Il partito che caccia chi dissente

EPURAZIONI Chi difende le proprie idee viene messo all’indice. Lo hanno fatto con me e ora con la Binetti

Quando è nato, lo abbiamo chiamato Partito democratico perché unisse tutti e andasse oltre le vecchie appartenenze. Un partito con l’ambizione di rappresentare quasi la metà degli italiani e mettere insieme sensibilità diverse, dove potessero sentirsi a proprio agio laici e cattolici, ebrei e musulmani, moderati e progressisti, dove si potesse esprimere liberamente la propria opinione senza il timore di vedersi assaliti e processati. Invece in questi due anni alle nobili intenzioni dei fondatori è subentrato il mesto ritorno a pratiche di altri tempi e altri paesi.
Nel Pd di oggi difendere le proprie idee, essere coerenti significa essere messi all’indice. Non si è mai visto un partito che si dice democratico ma a neanche due anni di vita parla un giorno sì e l’altro pure di espulsioni, epurazioni, processi dei garanti.
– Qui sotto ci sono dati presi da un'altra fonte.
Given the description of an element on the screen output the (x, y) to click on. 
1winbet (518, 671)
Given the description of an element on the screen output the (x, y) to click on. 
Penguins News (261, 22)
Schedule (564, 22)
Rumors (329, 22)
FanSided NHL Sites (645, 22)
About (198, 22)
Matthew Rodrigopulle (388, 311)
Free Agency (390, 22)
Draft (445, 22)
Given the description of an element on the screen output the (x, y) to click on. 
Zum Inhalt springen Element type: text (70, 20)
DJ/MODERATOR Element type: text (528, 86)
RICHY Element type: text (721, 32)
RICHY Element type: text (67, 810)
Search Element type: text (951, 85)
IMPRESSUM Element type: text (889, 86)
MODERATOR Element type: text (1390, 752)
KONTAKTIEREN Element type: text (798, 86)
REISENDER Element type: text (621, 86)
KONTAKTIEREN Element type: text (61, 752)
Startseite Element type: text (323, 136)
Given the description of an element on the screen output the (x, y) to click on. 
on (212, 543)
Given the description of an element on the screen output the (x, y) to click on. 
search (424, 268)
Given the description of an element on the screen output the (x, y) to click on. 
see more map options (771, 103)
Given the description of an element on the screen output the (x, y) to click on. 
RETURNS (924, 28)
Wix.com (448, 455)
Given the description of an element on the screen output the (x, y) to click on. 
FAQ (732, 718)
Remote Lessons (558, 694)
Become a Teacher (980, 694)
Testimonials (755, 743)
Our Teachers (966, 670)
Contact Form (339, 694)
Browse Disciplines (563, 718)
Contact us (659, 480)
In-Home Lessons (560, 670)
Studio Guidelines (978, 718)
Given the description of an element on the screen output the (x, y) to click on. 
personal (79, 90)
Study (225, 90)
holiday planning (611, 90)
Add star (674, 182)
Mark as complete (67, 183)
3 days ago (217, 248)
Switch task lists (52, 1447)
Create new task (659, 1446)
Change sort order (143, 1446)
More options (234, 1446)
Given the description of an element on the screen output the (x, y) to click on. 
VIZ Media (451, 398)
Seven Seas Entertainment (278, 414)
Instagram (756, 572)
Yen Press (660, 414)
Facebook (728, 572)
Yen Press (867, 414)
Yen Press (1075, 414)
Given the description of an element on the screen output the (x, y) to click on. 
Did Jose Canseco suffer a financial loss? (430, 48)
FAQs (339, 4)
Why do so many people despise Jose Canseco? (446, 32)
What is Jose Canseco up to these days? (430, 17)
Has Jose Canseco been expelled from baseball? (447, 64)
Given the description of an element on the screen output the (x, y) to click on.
L’ho sperimentato sulla mia pelle, cacciato e insultato per aver difeso la legalità di un organo parlamentare, la commissione di Vigilanza, il cui legittimo voto è stato calpestato con procedure senza precedenti. Lo hanno sperimentato diversi altri esponenti del Pd. Da giorni l’onorevole Binetti è vittima non soltanto degli sproloqui di tanti sedicenti democratici, ma anche delle pressioni avanzate senza tanti complimenti dai membri del Pd affinché si tolga di torno. Sempre che a cacciarla non ci pensi qualche comitato di epurazione interno al partito, dopo che il segretario in carica è arrivato a definire le sue posizioni «un problema».
Eppure quando i cattolici facevano comodo nessuno ha avuto dubbi a candidarla. L’onorevole Mantini, reo di aver rilasciato qualche intervista sulla gestione del patrimonio, è stato costretto a rivolgersi verso altri lidi. Altro caso ancora, quello del deputato Gaglione. Il motivo dell’epurazione è stato trovato nelle troppe assenze in Parlamento. Eppure non si capisce come mai dell’assenteismo il partito e il gruppo se ne siano accorti solo dopo un anno, a differenza dei giornalisti che lo avevano già segnalato diverse volte.
Forse bisognerebbe discutere dell’approssimativa conduzione dei gruppi parlamentari, alla cui guida furono imposti dall’allora segretario Veltroni, Soro e Finocchiaro in nome di una non chiara logica di continuità tra legislature differenti e alla faccia dell’autonomia delle istituzioni rispetto ai partiti. In quell’occasione, insieme a pochi altri, dichiarai pubblicamente la mia contrarietà a quella modalità di elezione-nomina.
Insomma, il Pd è diventato il partito buttafuori, mentre la conta degli epurati aumenta, i voti calano e la confusione trionfa con l’on. Fioroni che dichiara, candidamente, sperando di risolvere i problemi: «Lo statuto del Pd non prevede le espulsioni».

Forse l’aggettivo «democratico», nell’intenzione di chi guida oggi il partito, fa riferimento a un’altra democrazia, quella dell’infausto «centralismo democratico», dove i dirigenti erano obbligati a sostenere idee che non condividevano. Ma non ci sarà bisogno di arrivare a tanto. Altro che vocazione maggioritaria, avanti di questo passo finiranno come i dieci piccoli indiani.